## TASK DESCRIPTION
Copy out the guide below on setting up branded support emails, word for word and in full.

## SOURCE EXCERPT
========================
How to Set Up Branded Support Emails for Your Side Projects (for Almost Free)



This content originally appeared on DEV Community and was authored by Jarle Mathiesen

If you’re a bootstrapped founder, chances are you’ve hit this point: your app or browser extension is live, users are trickling in, and suddenly you need to answer emails like a grown-up. Enter: support@yourproject.com.

But how do you do that without signing up for Google Workspace or Help Scout for every domain you own?

This post shows you a dead-simple, cost-efficient setup to:

  • Receive emails at branded addresses like support@projectx.com
  • Reply from Gmail without the dreaded “sent on behalf of”
  • Keep costs close to zero using Cloudflare and Amazon SES

Let’s get into it.

Overview

Here’s what the stack looks like:

  • Cloudflare Email Routing — receives support@ and forwards to your Gmail
  • Gmail — one central inbox to manage replies
  • Amazon SES SMTP — lets Gmail send mail from your domain (authentic, no spoofing)

This setup works even if you manage multiple projects. All support email lands in your Gmail, but when you hit reply, it comes from the correct domain.

Step 1: Set Up Cloudflare Email Routing (Receive Mail)

Goal: All emails to support@yourdomain.com land in your personal Gmail inbox.

  1. Go to Cloudflare → your domain → Email > Email Routing
  2. Click Set up and:
    • Add destination: your Gmail (e.g. yourname@gmail.com)
    • Add address: support@yourdomain.com
  3. Follow the wizard to add MX, SPF, and DKIM records to your DNS
  4. Save and wait for it to verify (usually under 5 mins)
========================
## PROVIDED RECORDS
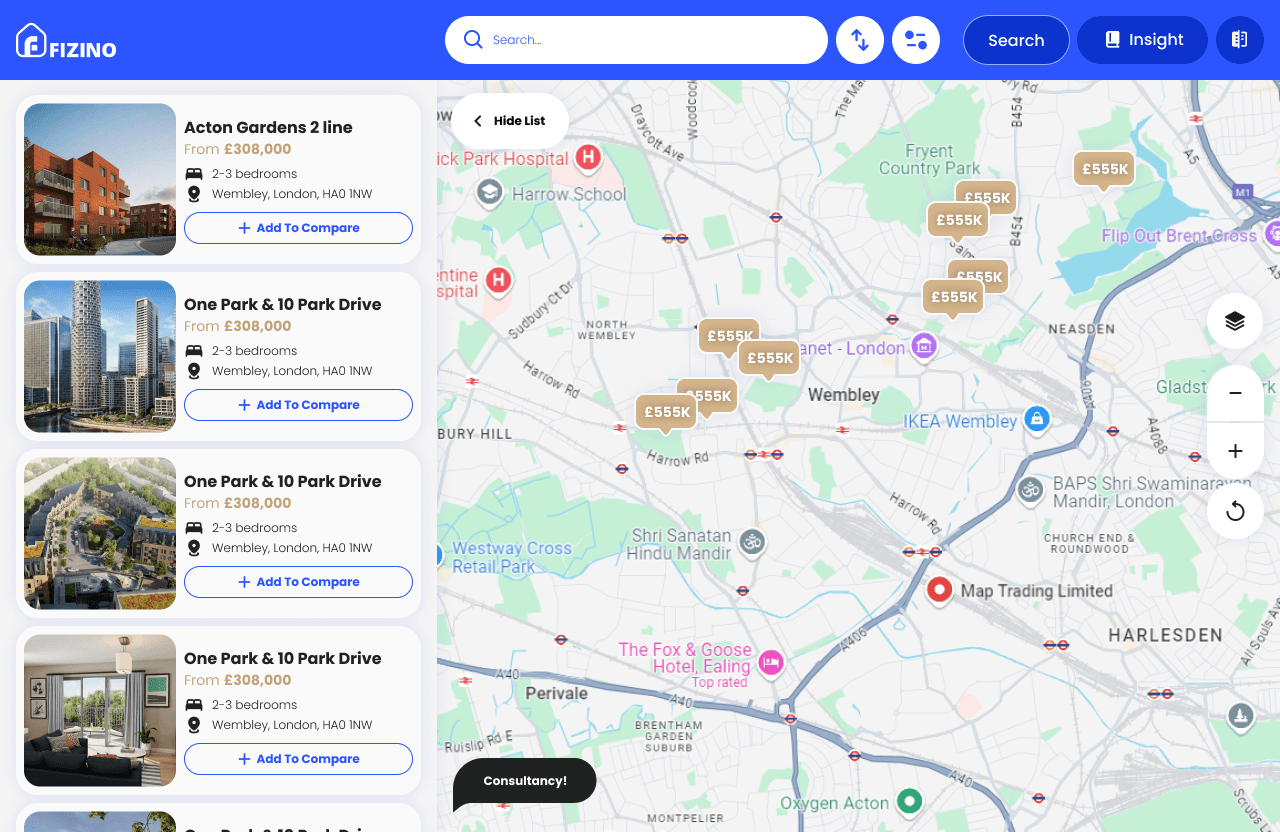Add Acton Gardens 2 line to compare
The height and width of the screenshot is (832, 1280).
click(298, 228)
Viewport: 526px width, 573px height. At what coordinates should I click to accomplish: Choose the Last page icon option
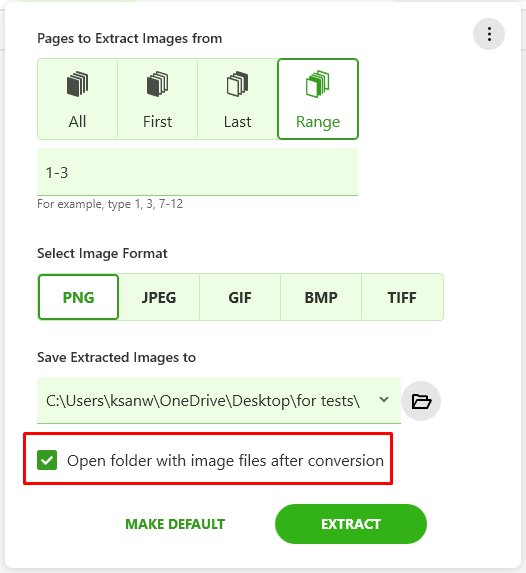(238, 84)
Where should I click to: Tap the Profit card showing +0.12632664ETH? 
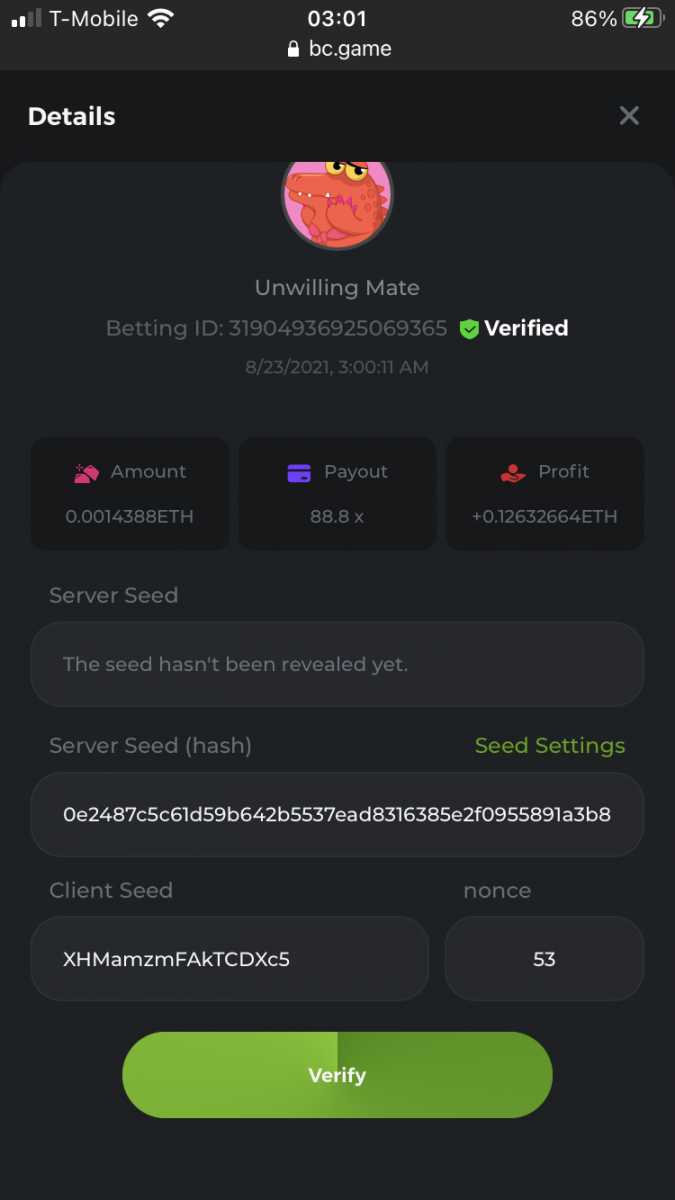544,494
========================
## OUTPUT FOR THIS TASK
How to Set Up Branded Support Emails for Your Side Projects (for Almost Free)



This content originally appeared on DEV Community and was authored by Jarle Mathiesen

If you’re a bootstrapped founder, chances are you’ve hit this point: your app or browser extension is live, users are trickling in, and suddenly you need to answer emails like a grown-up. Enter: support@yourproject.com.

But how do you do that without signing up for Google Workspace or Help Scout for every domain you own?

This post shows you a dead-simple, cost-efficient setup to:

  • Receive emails at branded addresses like support@projectx.com
  • Reply from Gmail without the dreaded “sent on behalf of”
  • Keep costs close to zero using Cloudflare and Amazon SES

Let’s get into it.

Overview

Here’s what the stack looks like:

  • Cloudflare Email Routing — receives support@ and forwards to your Gmail
  • Gmail — one central inbox to manage replies
  • Amazon SES SMTP — lets Gmail send mail from your domain (authentic, no spoofing)

This setup works even if you manage multiple projects. All support email lands in your Gmail, but when you hit reply, it comes from the correct domain.

Step 1: Set Up Cloudflare Email Routing (Receive Mail)

Goal: All emails to support@yourdomain.com land in your personal Gmail inbox.

  1. Go to Cloudflare → your domain → Email > Email Routing
  2. Click Set up and:
    • Add destination: your Gmail (e.g. yourname@gmail.com)
    • Add address: support@yourdomain.com
  3. Follow the wizard to add MX, SPF, and DKIM records to your DNS
  4. Save and wait for it to verify (usually under 5 mins)